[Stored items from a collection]
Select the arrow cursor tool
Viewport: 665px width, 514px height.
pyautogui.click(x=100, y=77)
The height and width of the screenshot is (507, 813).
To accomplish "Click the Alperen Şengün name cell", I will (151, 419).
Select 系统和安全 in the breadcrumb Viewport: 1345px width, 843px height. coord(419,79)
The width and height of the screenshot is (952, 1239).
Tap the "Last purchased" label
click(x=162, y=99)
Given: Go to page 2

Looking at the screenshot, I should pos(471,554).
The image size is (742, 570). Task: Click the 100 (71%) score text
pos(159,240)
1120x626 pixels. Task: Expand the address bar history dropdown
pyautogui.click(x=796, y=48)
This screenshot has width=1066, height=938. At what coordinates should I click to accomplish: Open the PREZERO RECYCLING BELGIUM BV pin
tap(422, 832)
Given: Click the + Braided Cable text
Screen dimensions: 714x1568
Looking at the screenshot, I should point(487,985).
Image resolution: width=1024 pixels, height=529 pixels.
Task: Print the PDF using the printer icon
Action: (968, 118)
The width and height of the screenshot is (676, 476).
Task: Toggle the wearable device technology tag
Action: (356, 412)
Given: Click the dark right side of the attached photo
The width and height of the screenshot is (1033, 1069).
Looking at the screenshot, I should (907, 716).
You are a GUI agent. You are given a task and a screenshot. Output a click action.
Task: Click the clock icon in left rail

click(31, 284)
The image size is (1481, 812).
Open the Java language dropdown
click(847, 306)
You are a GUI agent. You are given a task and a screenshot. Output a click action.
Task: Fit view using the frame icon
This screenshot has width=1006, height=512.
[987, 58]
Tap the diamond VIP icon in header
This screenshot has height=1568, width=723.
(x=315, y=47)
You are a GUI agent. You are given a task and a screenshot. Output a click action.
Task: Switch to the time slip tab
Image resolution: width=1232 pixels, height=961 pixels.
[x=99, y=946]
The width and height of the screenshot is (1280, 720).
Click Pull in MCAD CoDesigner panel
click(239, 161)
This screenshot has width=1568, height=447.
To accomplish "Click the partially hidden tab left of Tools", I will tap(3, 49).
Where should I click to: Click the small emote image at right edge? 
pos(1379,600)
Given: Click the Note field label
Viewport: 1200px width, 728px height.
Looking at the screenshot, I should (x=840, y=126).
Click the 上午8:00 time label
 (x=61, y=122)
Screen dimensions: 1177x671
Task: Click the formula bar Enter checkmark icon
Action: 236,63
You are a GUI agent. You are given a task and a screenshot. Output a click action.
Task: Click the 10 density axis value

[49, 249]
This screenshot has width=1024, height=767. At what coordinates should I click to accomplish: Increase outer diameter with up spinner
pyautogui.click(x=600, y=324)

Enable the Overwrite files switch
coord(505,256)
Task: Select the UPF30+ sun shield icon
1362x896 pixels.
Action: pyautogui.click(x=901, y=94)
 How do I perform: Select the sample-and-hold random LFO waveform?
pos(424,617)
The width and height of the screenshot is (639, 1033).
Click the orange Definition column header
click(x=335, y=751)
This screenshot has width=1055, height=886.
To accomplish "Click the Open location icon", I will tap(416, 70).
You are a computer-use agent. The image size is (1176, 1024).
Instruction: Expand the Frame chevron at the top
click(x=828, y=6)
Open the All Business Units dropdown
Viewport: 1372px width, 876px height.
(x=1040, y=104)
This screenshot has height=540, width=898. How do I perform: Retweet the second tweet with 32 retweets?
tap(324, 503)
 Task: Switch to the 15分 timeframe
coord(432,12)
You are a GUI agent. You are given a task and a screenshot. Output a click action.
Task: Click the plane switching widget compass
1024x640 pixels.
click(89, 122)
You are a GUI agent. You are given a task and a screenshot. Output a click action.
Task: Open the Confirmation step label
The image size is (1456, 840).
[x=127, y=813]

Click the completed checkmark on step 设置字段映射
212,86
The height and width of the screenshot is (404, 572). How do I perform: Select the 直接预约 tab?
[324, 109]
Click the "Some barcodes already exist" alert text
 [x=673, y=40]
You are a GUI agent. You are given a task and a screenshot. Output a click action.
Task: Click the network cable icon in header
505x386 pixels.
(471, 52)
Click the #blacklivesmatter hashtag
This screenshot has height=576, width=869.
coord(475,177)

**TASK TO CARRY OUT:** Each line of the data must be returned exactly.

**ANSWER BELOW:**
Select the arrow cursor tool
Viewport: 665px width, 514px height.
pyautogui.click(x=100, y=77)
The height and width of the screenshot is (507, 813).
To accomplish "Click the Alperen Şengün name cell", I will (151, 419).
Select 系统和安全 in the breadcrumb Viewport: 1345px width, 843px height. coord(419,79)
The width and height of the screenshot is (952, 1239).
Tap the "Last purchased" label
click(x=162, y=99)
Given: Go to page 2

Looking at the screenshot, I should pos(471,554).
The image size is (742, 570). Task: Click the 100 (71%) score text
pos(159,240)
1120x626 pixels. Task: Expand the address bar history dropdown
pyautogui.click(x=796, y=48)
This screenshot has width=1066, height=938. At what coordinates should I click to accomplish: Open the PREZERO RECYCLING BELGIUM BV pin
tap(422, 832)
Given: Click the + Braided Cable text
Screen dimensions: 714x1568
Looking at the screenshot, I should point(487,985).
Image resolution: width=1024 pixels, height=529 pixels.
Task: Print the PDF using the printer icon
Action: (968, 118)
The width and height of the screenshot is (676, 476).
Task: Toggle the wearable device technology tag
Action: (356, 412)
Given: Click the dark right side of the attached photo
The width and height of the screenshot is (1033, 1069).
Looking at the screenshot, I should (907, 716).
You are a GUI agent. You are given a task and a screenshot. Output a click action.
Task: Click the clock icon in left rail

click(31, 284)
The image size is (1481, 812).
Open the Java language dropdown
click(847, 306)
You are a GUI agent. You are given a task and a screenshot. Output a click action.
Task: Fit view using the frame icon
This screenshot has width=1006, height=512.
[987, 58]
Tap the diamond VIP icon in header
This screenshot has height=1568, width=723.
(x=315, y=47)
You are a GUI agent. You are given a task and a screenshot. Output a click action.
Task: Switch to the time slip tab
Image resolution: width=1232 pixels, height=961 pixels.
[x=99, y=946]
The width and height of the screenshot is (1280, 720).
Click Pull in MCAD CoDesigner panel
click(239, 161)
This screenshot has width=1568, height=447.
To accomplish "Click the partially hidden tab left of Tools", I will tap(3, 49).
Where should I click to: Click the small emote image at right edge? 
pos(1379,600)
Given: Click the Note field label
Viewport: 1200px width, 728px height.
Looking at the screenshot, I should (x=840, y=126).
Click the 上午8:00 time label
 (x=61, y=122)
Screen dimensions: 1177x671
Task: Click the formula bar Enter checkmark icon
Action: 236,63
You are a GUI agent. You are given a task and a screenshot. Output a click action.
Task: Click the 10 density axis value

[49, 249]
This screenshot has width=1024, height=767. At what coordinates should I click to accomplish: Increase outer diameter with up spinner
pyautogui.click(x=600, y=324)

Enable the Overwrite files switch
coord(505,256)
Task: Select the UPF30+ sun shield icon
1362x896 pixels.
Action: pyautogui.click(x=901, y=94)
 How do I perform: Select the sample-and-hold random LFO waveform?
pos(424,617)
The width and height of the screenshot is (639, 1033).
Click the orange Definition column header
click(x=335, y=751)
This screenshot has width=1055, height=886.
To accomplish "Click the Open location icon", I will tap(416, 70).
You are a computer-use agent. The image size is (1176, 1024).
Instruction: Expand the Frame chevron at the top
click(x=828, y=6)
Open the All Business Units dropdown
Viewport: 1372px width, 876px height.
(x=1040, y=104)
This screenshot has height=540, width=898. How do I perform: Retweet the second tweet with 32 retweets?
tap(324, 503)
 Task: Switch to the 15分 timeframe
coord(432,12)
You are a GUI agent. You are given a task and a screenshot. Output a click action.
Task: Click the plane switching widget compass
1024x640 pixels.
click(89, 122)
You are a GUI agent. You are given a task and a screenshot. Output a click action.
Task: Open the Confirmation step label
The image size is (1456, 840).
[x=127, y=813]

Click the completed checkmark on step 设置字段映射
212,86
The height and width of the screenshot is (404, 572). How do I perform: Select the 直接预约 tab?
[324, 109]
Click the "Some barcodes already exist" alert text
 [x=673, y=40]
You are a GUI agent. You are given a task and a screenshot. Output a click action.
Task: Click the network cable icon in header
505x386 pixels.
(471, 52)
Click the #blacklivesmatter hashtag
This screenshot has height=576, width=869.
coord(475,177)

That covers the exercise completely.